Thank you all Jeff, Jody, Prentice and Bogdan for your invaluable
clarification, solution and suggestion,
Open MPI should return a failure if TCP connectivity is lost, even with a
> non-blocking point-to-point operation. The failure should be returned in
> the call to MPI_TEST (and friends).
even if MPI_TEST is a local operation?
> So I'm not sure your timeout has meaning here -- if you reach the timeout,
> I think it simply means that the MPI communication has not completed yet.
> It does not necessarily mean that the MPI communication has failed.
>
you are absolutely correct., but the job should be done before it expires.

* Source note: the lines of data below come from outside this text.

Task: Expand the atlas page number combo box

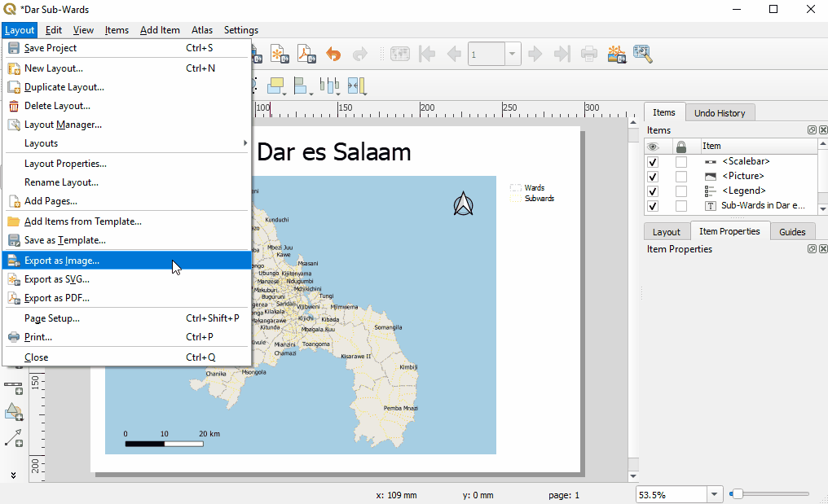Action: (513, 55)
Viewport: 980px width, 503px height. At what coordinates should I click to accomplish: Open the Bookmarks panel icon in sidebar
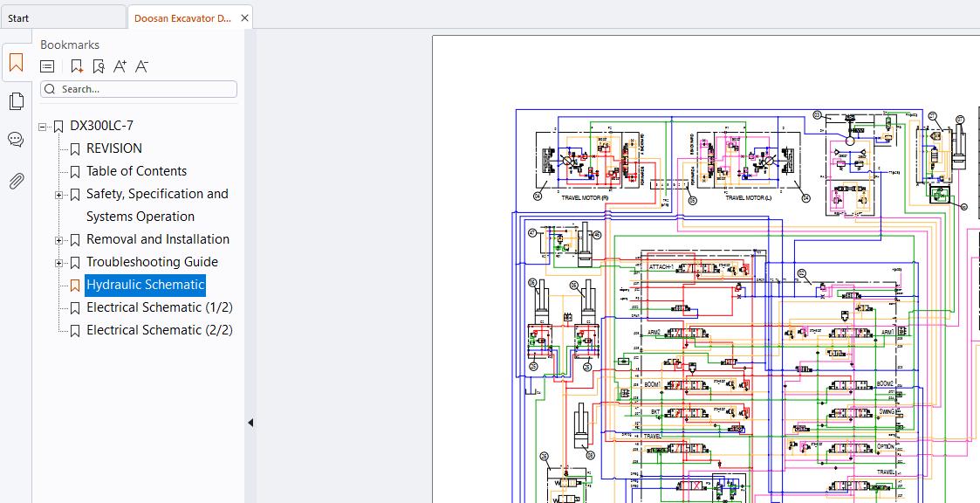pos(17,63)
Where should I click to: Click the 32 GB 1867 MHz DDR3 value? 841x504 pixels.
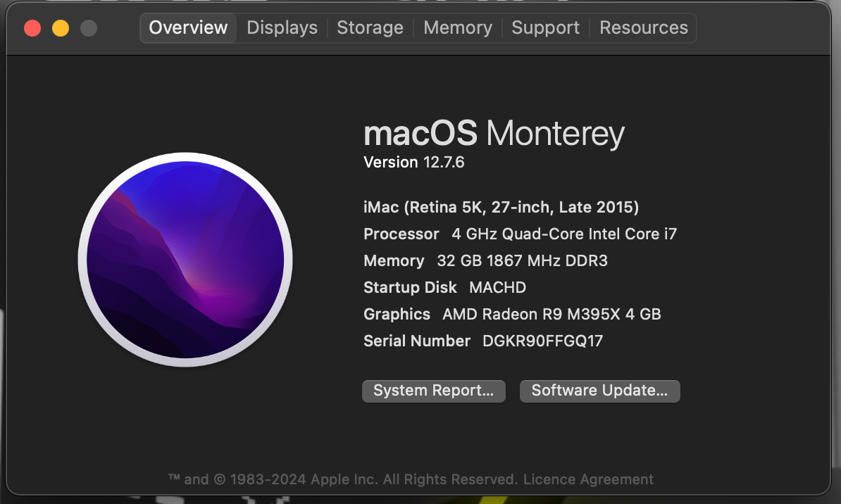click(522, 261)
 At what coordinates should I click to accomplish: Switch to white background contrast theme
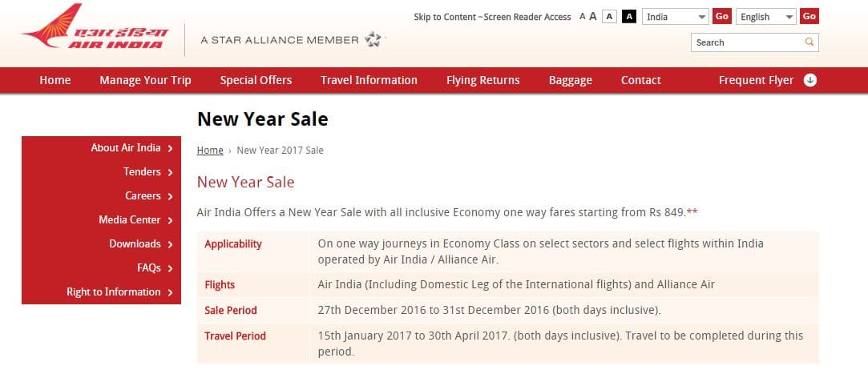pyautogui.click(x=609, y=17)
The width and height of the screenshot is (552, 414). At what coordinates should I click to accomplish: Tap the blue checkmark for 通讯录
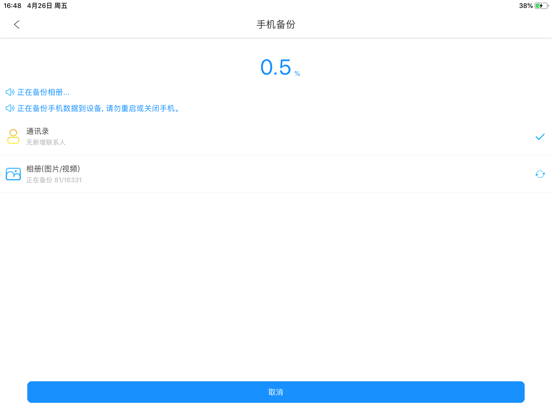pyautogui.click(x=540, y=137)
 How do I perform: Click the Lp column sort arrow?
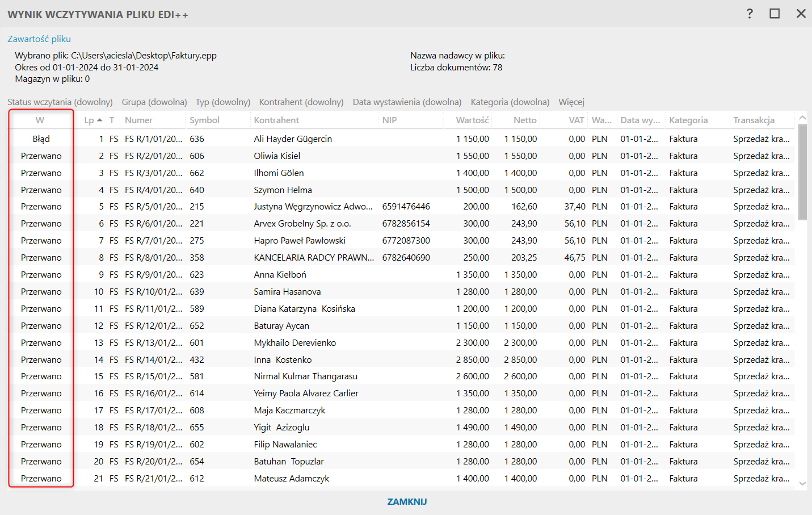100,120
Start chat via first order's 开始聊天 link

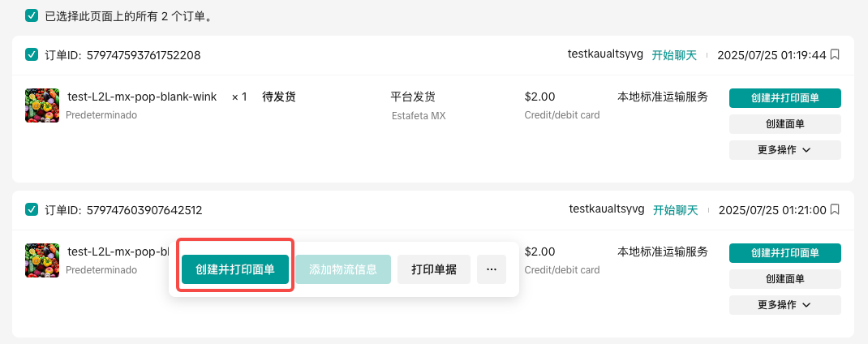point(675,55)
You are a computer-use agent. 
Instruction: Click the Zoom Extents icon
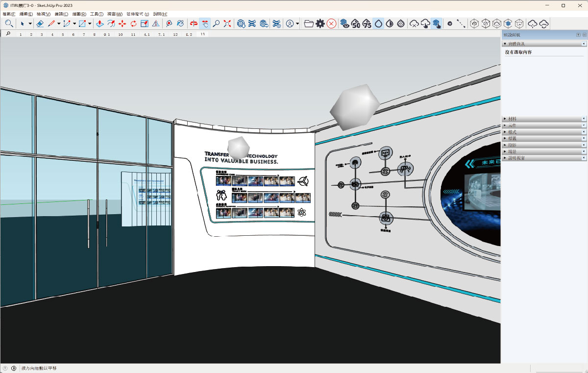[227, 24]
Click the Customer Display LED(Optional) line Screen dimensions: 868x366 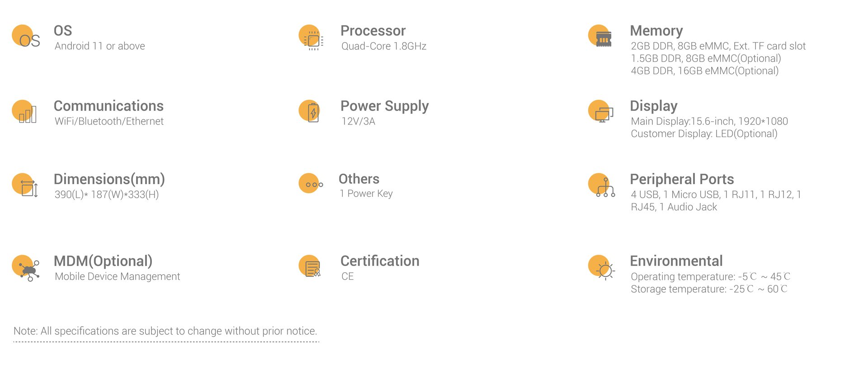(704, 134)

that's the reason I am using TIMEOUT.
So the conclusion is :
>
> MPI doesn't provide any standard way to check reachability and/or health
> of a peer process.
That's what I wanted to confirm. And to find out the solution, if any, or
any alternative.
So now I think, I should go for Jody's approach
>
> How about you start your MPI program from a shell script that does the
> following:
>
> 1. Reads a text file containing the names of all the possible candidates
> for MPI nodes
>
> 2. Loops through the list of names from (1) and pings each machine to
> see if it's alive. If the host is pingable, then write it's name to a
> different text file which will be host as the machine file for the
> mpirun command
>
>
> 3. Call mpirun using the machine file generated in (2).
>
I am assuming processes have been launched successfully.
--
Vipin K.
Research Engineer,
C-DOTB, India
|